Methods: In this final analysis of an open-label, single-arm, phase 2, multicentre ALCANTARA study (NCT02000427), adults (age ≥18 years) with Ph+ ALL who had relapsed or were refractory to at least one TKI were included. The primary endpoint was the proportion of patients who achieved complete remission (CR)/CR with partial haematologic recovery (CRh) during the first two cycles of blinatumomab treatment.
Results: The final analysis included 45 patients who completed the study between 3rd January 2014 and 6th January 2017, of which 16 (35.6%; 95% CI, 21.9%-51.2%) achieved CR/CRh within the first two blinatumomab cycles. After a median follow-up of 16.1 months, median relapse-free survival (RFS) was 6.8 (95% CI, 4.4-not estimable [NE]) months. Median overall survival (OS) was 9.0 (95% CI, 5.7-13.5) months with a median follow-up of 25.1 months.

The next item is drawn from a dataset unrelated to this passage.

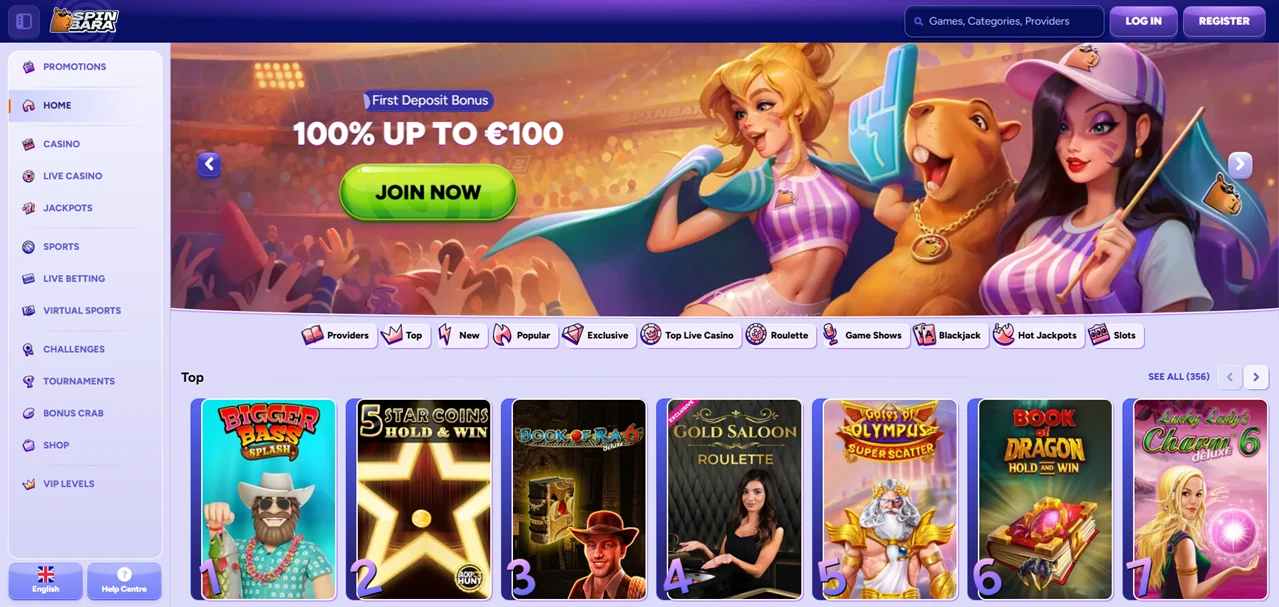Show the previous banner slide
Screen dimensions: 1279x607
tap(209, 165)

Median OS in patients with CR (19.8 [95% CI, 12.1-NE] months) was greater than in those without CR (6.0 [95% CI, 2.9-7.1] months). Of 16 patients with CR/CRh, 14 achieved complete minimal residual disease (MRD) response; the median duration of complete MRD response was 9.7 (95% CI, 5.2-NE) months. Treatment-related adverse events were consistent with those previously reported.

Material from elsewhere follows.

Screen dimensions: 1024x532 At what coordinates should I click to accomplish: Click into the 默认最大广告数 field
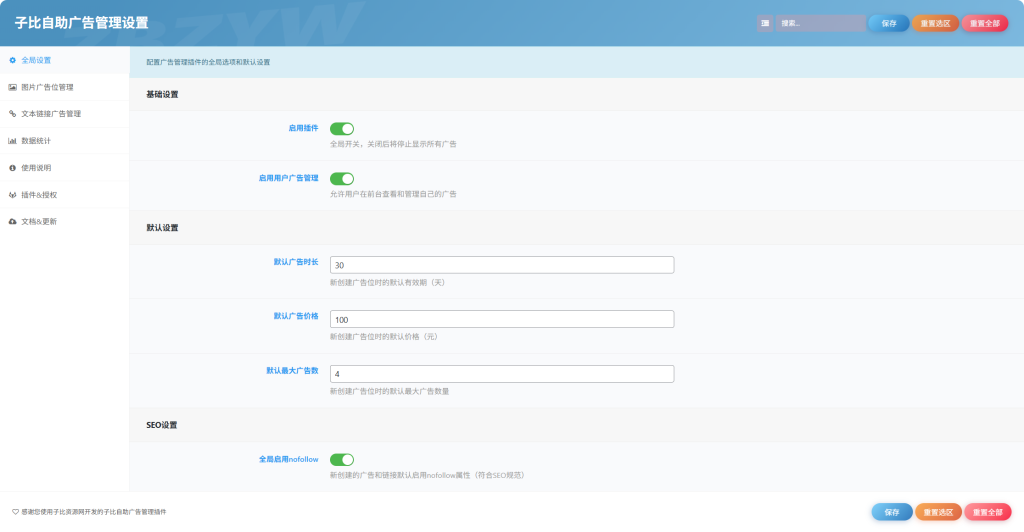pos(502,374)
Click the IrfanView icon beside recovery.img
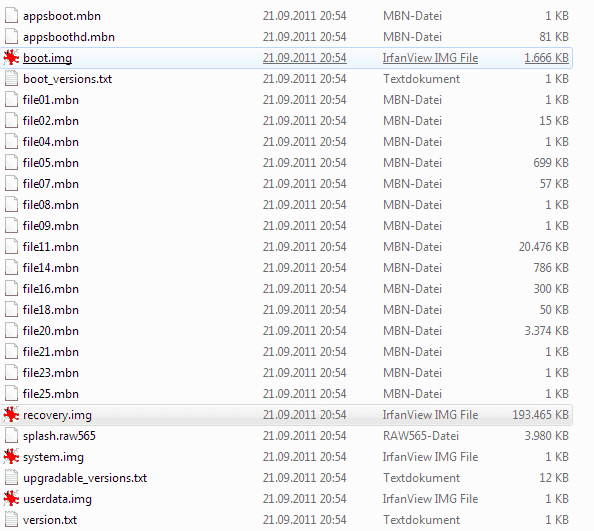The image size is (594, 531). (11, 415)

Conclusion: Long-term durability of responses to blinatumomab was demonstrated in patients with R/R Ph+ ALL.
Keywords: Acute lymphoblastic leukaemia; Bispecific T-cell engager (BiTE®); Blinatumomab; Philadelphia chromosome–positive.
Copyright © 2021 The Authors. Published by Elsevier Ltd.. All rights reserved.
Conflict of interest statement
Conflict of interest statement The authors declare the following financial interests/personal relationships, which may be considered as potential competing interests: Giovanni Martinelli declares no known competing financial interests or personal relationships that could have appeared to influence the work reported in this paper; Nicolas Boissel declares research funding and honoraria from Amgen; Patrice Chevallier reports honorarium from Amgen; Oliver Ottmann declares honoraria for advisory boards and research funding from Amgen, Incyte and Celgene, and honoraria for advisory boards from Roche, Fusion Pharma and Novartis; Nicola Gökbuget declares research support and honoraria from Amgen, Novartis and Pfizer, and is on advisory board of Amgen, Novartis and Pfizer; Alessandro Rambaldi reports personal fees from Amgen, Pfizer, Novartis, Kite Gilead, Celgene BMS, Astellas and Sanofi; Ellen K. Ritchie reports research support from Jazz and Pfizer, consulting fee from Celgene and Novartis, and is on speakers bureau and ad board of Incyte; Cristina Papayannidis reports honoraria from Amgen, Pfizer, Janssen, AbbVie and Novartis; Catherine Tuglus is an Amgen employee and holds Amgen stock; Joan Morris is an Amgen employee; Anthony Stein is on speakers bureau and advisory board of Amgen and Stemline.